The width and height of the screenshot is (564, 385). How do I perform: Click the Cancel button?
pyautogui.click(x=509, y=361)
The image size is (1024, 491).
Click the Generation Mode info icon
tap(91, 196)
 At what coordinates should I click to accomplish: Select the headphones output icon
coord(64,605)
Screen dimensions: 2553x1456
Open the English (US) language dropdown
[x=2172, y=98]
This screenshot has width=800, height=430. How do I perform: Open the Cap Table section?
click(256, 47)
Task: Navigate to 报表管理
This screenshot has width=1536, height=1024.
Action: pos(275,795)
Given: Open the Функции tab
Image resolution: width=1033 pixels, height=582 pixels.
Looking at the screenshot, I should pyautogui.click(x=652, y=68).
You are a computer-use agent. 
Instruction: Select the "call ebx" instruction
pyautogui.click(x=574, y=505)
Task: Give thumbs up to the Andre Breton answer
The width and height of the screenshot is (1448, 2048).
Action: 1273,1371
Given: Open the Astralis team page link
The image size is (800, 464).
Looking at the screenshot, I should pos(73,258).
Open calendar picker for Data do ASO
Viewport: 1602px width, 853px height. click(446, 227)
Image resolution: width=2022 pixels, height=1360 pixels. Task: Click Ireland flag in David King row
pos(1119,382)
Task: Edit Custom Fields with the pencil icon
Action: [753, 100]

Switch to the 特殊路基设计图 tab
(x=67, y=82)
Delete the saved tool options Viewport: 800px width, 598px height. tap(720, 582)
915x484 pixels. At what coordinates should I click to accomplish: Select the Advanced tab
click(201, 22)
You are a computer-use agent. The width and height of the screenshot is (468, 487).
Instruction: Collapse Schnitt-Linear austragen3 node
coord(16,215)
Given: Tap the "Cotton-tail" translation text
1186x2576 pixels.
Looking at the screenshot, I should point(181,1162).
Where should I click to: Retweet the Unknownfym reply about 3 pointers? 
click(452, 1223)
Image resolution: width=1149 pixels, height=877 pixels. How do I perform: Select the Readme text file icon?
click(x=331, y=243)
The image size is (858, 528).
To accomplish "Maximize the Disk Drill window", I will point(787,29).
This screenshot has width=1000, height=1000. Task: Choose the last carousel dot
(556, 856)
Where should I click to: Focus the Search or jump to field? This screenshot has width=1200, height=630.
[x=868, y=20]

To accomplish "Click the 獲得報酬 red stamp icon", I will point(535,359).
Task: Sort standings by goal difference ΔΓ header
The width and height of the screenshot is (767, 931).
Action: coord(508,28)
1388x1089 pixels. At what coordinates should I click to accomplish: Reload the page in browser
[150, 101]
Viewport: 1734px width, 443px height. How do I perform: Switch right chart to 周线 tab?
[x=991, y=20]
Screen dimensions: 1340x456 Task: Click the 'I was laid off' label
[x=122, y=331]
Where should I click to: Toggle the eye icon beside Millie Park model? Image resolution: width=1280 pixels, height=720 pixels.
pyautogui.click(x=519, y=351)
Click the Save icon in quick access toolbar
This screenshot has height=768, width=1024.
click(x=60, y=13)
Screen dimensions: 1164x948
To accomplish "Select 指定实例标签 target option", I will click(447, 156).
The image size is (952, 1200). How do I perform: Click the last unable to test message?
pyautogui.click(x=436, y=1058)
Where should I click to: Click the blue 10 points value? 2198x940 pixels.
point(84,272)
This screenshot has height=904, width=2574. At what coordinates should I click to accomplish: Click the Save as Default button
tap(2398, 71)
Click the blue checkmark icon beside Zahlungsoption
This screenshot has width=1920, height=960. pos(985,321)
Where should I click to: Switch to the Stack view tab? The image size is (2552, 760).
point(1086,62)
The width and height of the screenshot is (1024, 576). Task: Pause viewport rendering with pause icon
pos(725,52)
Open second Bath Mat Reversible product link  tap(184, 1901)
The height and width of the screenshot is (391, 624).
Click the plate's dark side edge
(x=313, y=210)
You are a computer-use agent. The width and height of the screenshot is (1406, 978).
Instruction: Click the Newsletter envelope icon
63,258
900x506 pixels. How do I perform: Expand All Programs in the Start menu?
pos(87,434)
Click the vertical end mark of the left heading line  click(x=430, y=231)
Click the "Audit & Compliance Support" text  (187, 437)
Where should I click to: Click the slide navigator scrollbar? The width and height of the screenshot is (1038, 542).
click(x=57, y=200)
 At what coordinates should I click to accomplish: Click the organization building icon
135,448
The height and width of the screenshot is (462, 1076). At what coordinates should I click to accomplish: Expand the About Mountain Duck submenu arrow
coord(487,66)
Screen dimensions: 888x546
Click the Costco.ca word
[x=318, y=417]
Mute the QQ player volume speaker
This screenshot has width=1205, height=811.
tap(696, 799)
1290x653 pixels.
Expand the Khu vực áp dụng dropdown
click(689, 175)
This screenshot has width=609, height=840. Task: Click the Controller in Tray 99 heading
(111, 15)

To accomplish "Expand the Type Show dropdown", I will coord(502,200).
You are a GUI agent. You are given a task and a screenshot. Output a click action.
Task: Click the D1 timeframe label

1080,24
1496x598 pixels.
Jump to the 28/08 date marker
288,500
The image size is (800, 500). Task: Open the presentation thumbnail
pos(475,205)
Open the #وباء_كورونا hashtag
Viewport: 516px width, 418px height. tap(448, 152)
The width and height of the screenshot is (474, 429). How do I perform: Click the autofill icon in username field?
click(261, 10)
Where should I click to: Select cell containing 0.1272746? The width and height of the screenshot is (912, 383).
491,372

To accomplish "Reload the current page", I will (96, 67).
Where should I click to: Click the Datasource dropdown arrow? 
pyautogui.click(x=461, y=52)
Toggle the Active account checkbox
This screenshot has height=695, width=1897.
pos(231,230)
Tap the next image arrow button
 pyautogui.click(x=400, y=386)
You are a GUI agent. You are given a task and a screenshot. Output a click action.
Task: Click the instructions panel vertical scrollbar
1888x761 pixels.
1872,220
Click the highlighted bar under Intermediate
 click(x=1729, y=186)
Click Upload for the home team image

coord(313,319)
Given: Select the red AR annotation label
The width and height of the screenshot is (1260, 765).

TASK DESCRIPTION:
The listing above has to be written out again in full, exactly as shown.

FINISHED TASK:
The width and height of the screenshot is (564, 385). How do I perform: Click the Cancel button?
pyautogui.click(x=509, y=361)
The image size is (1024, 491).
Click the Generation Mode info icon
tap(91, 196)
 At what coordinates should I click to accomplish: Select the headphones output icon
coord(64,605)
Screen dimensions: 2553x1456
Open the English (US) language dropdown
[x=2172, y=98]
This screenshot has width=800, height=430. How do I perform: Open the Cap Table section?
click(256, 47)
Task: Navigate to 报表管理
This screenshot has width=1536, height=1024.
Action: pos(275,795)
Given: Open the Функции tab
Image resolution: width=1033 pixels, height=582 pixels.
Looking at the screenshot, I should pyautogui.click(x=652, y=68).
You are a computer-use agent. 
Instruction: Select the "call ebx" instruction
pyautogui.click(x=574, y=505)
Task: Give thumbs up to the Andre Breton answer
The width and height of the screenshot is (1448, 2048).
Action: 1273,1371
Given: Open the Astralis team page link
The image size is (800, 464).
Looking at the screenshot, I should pos(73,258).
Open calendar picker for Data do ASO
Viewport: 1602px width, 853px height. click(446, 227)
Image resolution: width=2022 pixels, height=1360 pixels. Task: Click Ireland flag in David King row
pos(1119,382)
Task: Edit Custom Fields with the pencil icon
Action: [753, 100]

Switch to the 特殊路基设计图 tab
(x=67, y=82)
Delete the saved tool options Viewport: 800px width, 598px height. tap(720, 582)
915x484 pixels. At what coordinates should I click to accomplish: Select the Advanced tab
click(201, 22)
You are a computer-use agent. The width and height of the screenshot is (468, 487).
Instruction: Collapse Schnitt-Linear austragen3 node
coord(16,215)
Given: Tap the "Cotton-tail" translation text
1186x2576 pixels.
Looking at the screenshot, I should point(181,1162).
Where should I click to: Retweet the Unknownfym reply about 3 pointers? 
click(452, 1223)
Image resolution: width=1149 pixels, height=877 pixels. How do I perform: Select the Readme text file icon?
click(x=331, y=243)
The image size is (858, 528).
To accomplish "Maximize the Disk Drill window", I will point(787,29).
This screenshot has width=1000, height=1000. Task: Choose the last carousel dot
(556, 856)
Where should I click to: Focus the Search or jump to field? This screenshot has width=1200, height=630.
[x=868, y=20]

To accomplish "Click the 獲得報酬 red stamp icon", I will point(535,359).
Task: Sort standings by goal difference ΔΓ header
The width and height of the screenshot is (767, 931).
Action: coord(508,28)
1388x1089 pixels. At what coordinates should I click to accomplish: Reload the page in browser
[150, 101]
Viewport: 1734px width, 443px height. How do I perform: Switch right chart to 周线 tab?
[x=991, y=20]
Screen dimensions: 1340x456 Task: Click the 'I was laid off' label
[x=122, y=331]
Where should I click to: Toggle the eye icon beside Millie Park model? Image resolution: width=1280 pixels, height=720 pixels.
pyautogui.click(x=519, y=351)
Click the Save icon in quick access toolbar
This screenshot has height=768, width=1024.
click(x=60, y=13)
Screen dimensions: 1164x948
To accomplish "Select 指定实例标签 target option", I will click(447, 156).
The image size is (952, 1200). How do I perform: Click the last unable to test message?
pyautogui.click(x=436, y=1058)
Where should I click to: Click the blue 10 points value? 2198x940 pixels.
point(84,272)
This screenshot has height=904, width=2574. At what coordinates should I click to accomplish: Click the Save as Default button
tap(2398, 71)
Click the blue checkmark icon beside Zahlungsoption
This screenshot has width=1920, height=960. pos(985,321)
Where should I click to: Switch to the Stack view tab? The image size is (2552, 760).
point(1086,62)
The width and height of the screenshot is (1024, 576). Task: Pause viewport rendering with pause icon
pos(725,52)
Open second Bath Mat Reversible product link  tap(184, 1901)
The height and width of the screenshot is (391, 624).
Click the plate's dark side edge
(x=313, y=210)
You are a computer-use agent. The width and height of the screenshot is (1406, 978).
Instruction: Click the Newsletter envelope icon
63,258
900x506 pixels. How do I perform: Expand All Programs in the Start menu?
pos(87,434)
Click the vertical end mark of the left heading line  click(x=430, y=231)
Click the "Audit & Compliance Support" text  (187, 437)
Where should I click to: Click the slide navigator scrollbar? The width and height of the screenshot is (1038, 542).
click(x=57, y=200)
 At what coordinates should I click to accomplish: Click the organization building icon
135,448
The height and width of the screenshot is (462, 1076). At what coordinates should I click to accomplish: Expand the About Mountain Duck submenu arrow
coord(487,66)
Screen dimensions: 888x546
Click the Costco.ca word
[x=318, y=417]
Mute the QQ player volume speaker
This screenshot has width=1205, height=811.
tap(696, 799)
1290x653 pixels.
Expand the Khu vực áp dụng dropdown
click(689, 175)
This screenshot has width=609, height=840. Task: Click the Controller in Tray 99 heading
(111, 15)

To accomplish "Expand the Type Show dropdown", I will coord(502,200).
You are a GUI agent. You are given a task and a screenshot. Output a click action.
Task: Click the D1 timeframe label

1080,24
1496x598 pixels.
Jump to the 28/08 date marker
288,500
The image size is (800, 500). Task: Open the presentation thumbnail
pos(475,205)
Open the #وباء_كورونا hashtag
Viewport: 516px width, 418px height. tap(448, 152)
The width and height of the screenshot is (474, 429). How do I perform: Click the autofill icon in username field?
click(261, 10)
Where should I click to: Select cell containing 0.1272746? The width and height of the screenshot is (912, 383).
491,372

To accomplish "Reload the current page", I will (96, 67).
Where should I click to: Click the Datasource dropdown arrow? 
pyautogui.click(x=461, y=52)
Toggle the Active account checkbox
This screenshot has height=695, width=1897.
pos(231,230)
Tap the next image arrow button
 pyautogui.click(x=400, y=386)
You are a GUI agent. You are given a task and a screenshot. Output a click action.
Task: Click the instructions panel vertical scrollbar
1888x761 pixels.
1872,220
Click the highlighted bar under Intermediate
 click(x=1729, y=186)
Click Upload for the home team image

coord(313,319)
Given: Select the red AR annotation label
The width and height of the screenshot is (1260, 765).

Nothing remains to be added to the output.